I am excited to say that I have completed my second summer with Ogallala Commons at the Notah Begay III Foundation. My time spent there was an excellent experience and I didn’t expect that it would be anything less. I love the mission behind Ogallala Commons to reinvigorate the commonwealth to build and strengthen communities. The reason I full heartedly agree with the mission of Ogallala Commons is because I hope to see that same change in my community. Not only do I wish to see the change but also that others will see the change within their community and individual lives.
I come from an area that is considered to be below poverty statistics when considered with the overall status of the United States. The key thing to remember when considering those statistics is that most often the people in the communities that are having such statistics defining them are not the ones who created the formulas defining their level of success in mainstream America. I can tell you for a fact that although I come from such an area defined to be in poverty standards we as a people and community do not see that. What we see ourselves as, especially, from an Indigenous standpoint being Navajo, we see ourselves as survivors and a people of destiny.

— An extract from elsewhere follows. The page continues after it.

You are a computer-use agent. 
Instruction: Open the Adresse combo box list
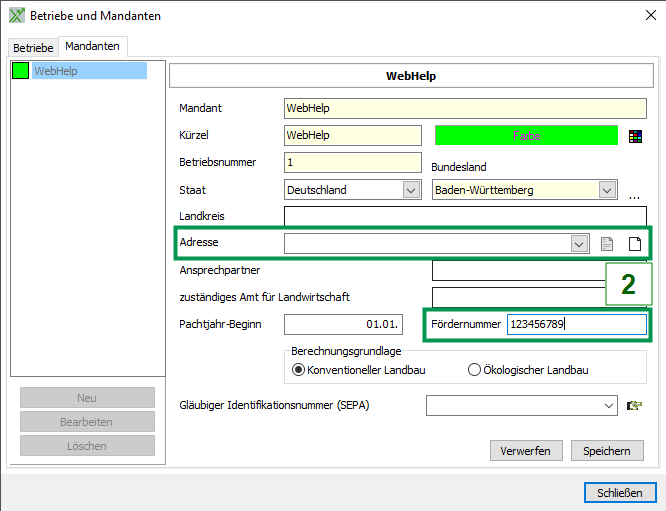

Let me clarify this statement a little further. Imagine living your whole life within the boundaries of less than a circumference of 100 miles with no internet, no satellite, and no cell phone. Instantly not having those three things according to the standards of mainstream society put you out of touch with reality. It may be hard to believe that some people do not have these three things in their life however it is the case with many people. My grandmother is one of them. Her life reminds me that to live a happy successful life does not mean it has to be complex. Somehow through all the acculturation and assimilation she has managed to keep the lifestyle, language, culture, prayers, songs, etc. as her progenitors did. Her example like many other Indigenous people, rural communities, and Indigenous communities have dwelled on their areas of commonwealth to sustain them further showing that they are of a greater destiny. I feel Ogallala Commons is helping me contribute further to the building of vibrant Indigenous/rural communities through service in helping identify the unique commonwealths of people and communities.
That’s what I did this summer working with the Notah Begay III Foundation with the Native Strong program. The Native Strong program works with Tribal Communities and Native Non-profits to address the concerns of childhood obesity and Type 2 diabetes in the Native children population. Native Strong helps these Tribal Communities and Native Non-profits excel in a positive way using their commonwealths as a foundation. What I did this summer was policy base. I worked on research briefs, conference report, evaluation summary report, and helped with calls-grantees and webinars. In doing this work this summer I was reminded that one way to be successful in helping others is to be inter-dependent. So much we are told that either we are independent or dependent when in reality inter-dependence would help develop the assets and skills of both parties. I am so grateful for this summer to have the experiences I had and to learn the importance of inter-dependency in creating healthy vibrant communities.